• [What to produce]:
Take each line of the records below that contains the string "thức" and copy it.
[Opening Material supplied section]
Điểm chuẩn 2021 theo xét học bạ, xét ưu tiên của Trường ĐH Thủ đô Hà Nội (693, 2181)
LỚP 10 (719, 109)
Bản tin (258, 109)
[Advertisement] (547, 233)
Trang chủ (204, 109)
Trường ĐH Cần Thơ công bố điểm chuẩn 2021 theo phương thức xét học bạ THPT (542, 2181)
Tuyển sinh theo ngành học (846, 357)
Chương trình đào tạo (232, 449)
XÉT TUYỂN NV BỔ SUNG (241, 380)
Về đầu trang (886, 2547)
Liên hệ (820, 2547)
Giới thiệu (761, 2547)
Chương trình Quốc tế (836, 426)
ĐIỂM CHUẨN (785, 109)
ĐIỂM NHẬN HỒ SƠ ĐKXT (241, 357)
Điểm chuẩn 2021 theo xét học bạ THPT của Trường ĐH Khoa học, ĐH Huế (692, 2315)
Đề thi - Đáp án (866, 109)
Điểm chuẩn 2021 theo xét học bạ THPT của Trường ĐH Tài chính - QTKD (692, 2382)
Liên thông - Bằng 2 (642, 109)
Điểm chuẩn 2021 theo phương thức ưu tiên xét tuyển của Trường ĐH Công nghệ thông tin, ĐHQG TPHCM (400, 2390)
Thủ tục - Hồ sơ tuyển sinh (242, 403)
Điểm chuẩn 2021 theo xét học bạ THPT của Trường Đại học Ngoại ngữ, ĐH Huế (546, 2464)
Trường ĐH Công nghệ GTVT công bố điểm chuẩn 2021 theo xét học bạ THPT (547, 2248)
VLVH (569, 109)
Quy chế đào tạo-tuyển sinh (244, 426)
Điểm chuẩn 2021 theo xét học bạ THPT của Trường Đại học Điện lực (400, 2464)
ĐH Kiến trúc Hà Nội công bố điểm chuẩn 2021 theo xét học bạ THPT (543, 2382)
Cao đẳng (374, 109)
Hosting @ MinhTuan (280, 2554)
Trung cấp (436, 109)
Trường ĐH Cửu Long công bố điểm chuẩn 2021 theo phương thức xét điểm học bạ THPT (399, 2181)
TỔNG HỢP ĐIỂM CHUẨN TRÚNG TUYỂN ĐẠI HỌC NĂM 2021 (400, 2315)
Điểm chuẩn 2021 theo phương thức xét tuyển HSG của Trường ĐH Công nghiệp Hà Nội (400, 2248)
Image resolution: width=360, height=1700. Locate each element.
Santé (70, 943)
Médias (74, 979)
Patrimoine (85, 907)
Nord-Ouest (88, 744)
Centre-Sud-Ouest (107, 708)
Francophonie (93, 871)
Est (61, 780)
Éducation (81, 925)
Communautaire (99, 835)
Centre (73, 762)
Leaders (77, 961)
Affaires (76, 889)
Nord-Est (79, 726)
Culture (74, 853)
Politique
[Closing Material supplied section]
• [Answer space]:
Trường ĐH Cần Thơ công bố điểm chuẩn 2021 theo phương thức xét học bạ THPT (542, 2181)
Điểm chuẩn 2021 theo phương thức ưu tiên xét tuyển của Trường ĐH Công nghệ thông tin, ĐHQG TPHCM (400, 2390)
Trường ĐH Cửu Long công bố điểm chuẩn 2021 theo phương thức xét điểm học bạ THPT (399, 2181)
Điểm chuẩn 2021 theo phương thức xét tuyển HSG của Trường ĐH Công nghiệp Hà Nội (400, 2248)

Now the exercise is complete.